Leveraging Opportunities in the Digital Economy in the OECS
Small island developing states face a distinctive set of barriers to digital trade: limited connectivity, fragmented regulatory frameworks, weak payment infrastructure, and acute vulnerability to external shocks. For the countries of the Organisation of Eastern Caribbean States (OECS), these challenges are compounded by remoteness and size — yet the digital economy also represents one of the most promising avenues for building resilience in the post-COVID era.
This chapter maps the landscape of digital trade and e-commerce across the OECS and identifies what it will take to unlock its potential. Drawing on a Commonwealth Secretariat readiness assessment, it finds that the absence of a coherent regional regulatory framework, high transaction costs, and gaps in data protection, cybersecurity and payment systems are the principal constraints holding back digital trade growth.

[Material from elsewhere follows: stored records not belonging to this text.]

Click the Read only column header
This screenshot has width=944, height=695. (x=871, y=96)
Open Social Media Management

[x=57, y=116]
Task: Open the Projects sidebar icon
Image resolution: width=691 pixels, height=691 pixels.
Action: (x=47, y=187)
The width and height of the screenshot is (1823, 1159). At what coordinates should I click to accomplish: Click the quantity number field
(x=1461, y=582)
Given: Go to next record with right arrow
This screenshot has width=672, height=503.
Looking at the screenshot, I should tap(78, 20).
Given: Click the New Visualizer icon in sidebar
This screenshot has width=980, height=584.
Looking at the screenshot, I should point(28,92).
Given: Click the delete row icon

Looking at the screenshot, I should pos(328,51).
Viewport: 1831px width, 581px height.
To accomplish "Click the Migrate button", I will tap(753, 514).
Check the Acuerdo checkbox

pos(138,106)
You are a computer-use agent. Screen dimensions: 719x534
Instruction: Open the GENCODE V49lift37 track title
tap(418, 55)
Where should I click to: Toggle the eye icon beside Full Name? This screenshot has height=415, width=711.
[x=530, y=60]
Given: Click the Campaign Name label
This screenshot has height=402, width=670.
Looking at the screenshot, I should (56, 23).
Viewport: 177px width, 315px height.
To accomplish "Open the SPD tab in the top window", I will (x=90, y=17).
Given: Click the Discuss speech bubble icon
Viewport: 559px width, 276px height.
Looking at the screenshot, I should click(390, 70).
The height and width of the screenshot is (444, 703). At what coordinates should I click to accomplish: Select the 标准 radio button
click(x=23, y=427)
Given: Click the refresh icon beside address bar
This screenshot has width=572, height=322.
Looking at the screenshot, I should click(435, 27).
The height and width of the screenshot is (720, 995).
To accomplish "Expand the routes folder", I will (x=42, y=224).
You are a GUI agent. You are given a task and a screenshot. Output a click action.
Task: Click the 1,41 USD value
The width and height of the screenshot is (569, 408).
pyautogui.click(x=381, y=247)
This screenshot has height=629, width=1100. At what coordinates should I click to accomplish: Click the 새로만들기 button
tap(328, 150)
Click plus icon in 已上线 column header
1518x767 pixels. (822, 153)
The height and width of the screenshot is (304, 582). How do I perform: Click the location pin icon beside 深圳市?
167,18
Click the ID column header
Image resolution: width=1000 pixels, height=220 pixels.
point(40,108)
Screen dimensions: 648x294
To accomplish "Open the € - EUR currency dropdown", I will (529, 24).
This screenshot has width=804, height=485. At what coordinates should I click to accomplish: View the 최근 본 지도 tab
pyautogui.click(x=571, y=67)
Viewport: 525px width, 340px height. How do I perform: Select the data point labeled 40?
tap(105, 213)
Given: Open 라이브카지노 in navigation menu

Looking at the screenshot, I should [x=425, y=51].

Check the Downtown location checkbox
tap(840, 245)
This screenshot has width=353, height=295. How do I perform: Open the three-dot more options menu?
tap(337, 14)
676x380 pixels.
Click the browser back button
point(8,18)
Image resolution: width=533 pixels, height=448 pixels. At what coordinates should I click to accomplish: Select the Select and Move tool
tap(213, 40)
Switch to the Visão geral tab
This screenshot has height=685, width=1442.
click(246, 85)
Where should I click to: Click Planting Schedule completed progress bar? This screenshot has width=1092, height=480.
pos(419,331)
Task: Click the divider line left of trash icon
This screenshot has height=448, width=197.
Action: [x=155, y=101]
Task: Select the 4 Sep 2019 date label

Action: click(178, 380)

The analysis then turns to solutions. It examines how trade agreements — regional and multilateral — can be used to build a stronger digital enabling environment, with a close look at the WTO Joint Statement Initiative (JSI) on e-commerce and what it means for small developing economies. It also considers how Aid for Trade and capacity-building can be strategically deployed to address the OECS’s specific needs.
The chapter makes the case that a one-size-fits-all approach will not work: unlocking the digital economy in the OECS requires policy frameworks that are calibrated to the region’s unique vulnerabilities and tailored to its strengths.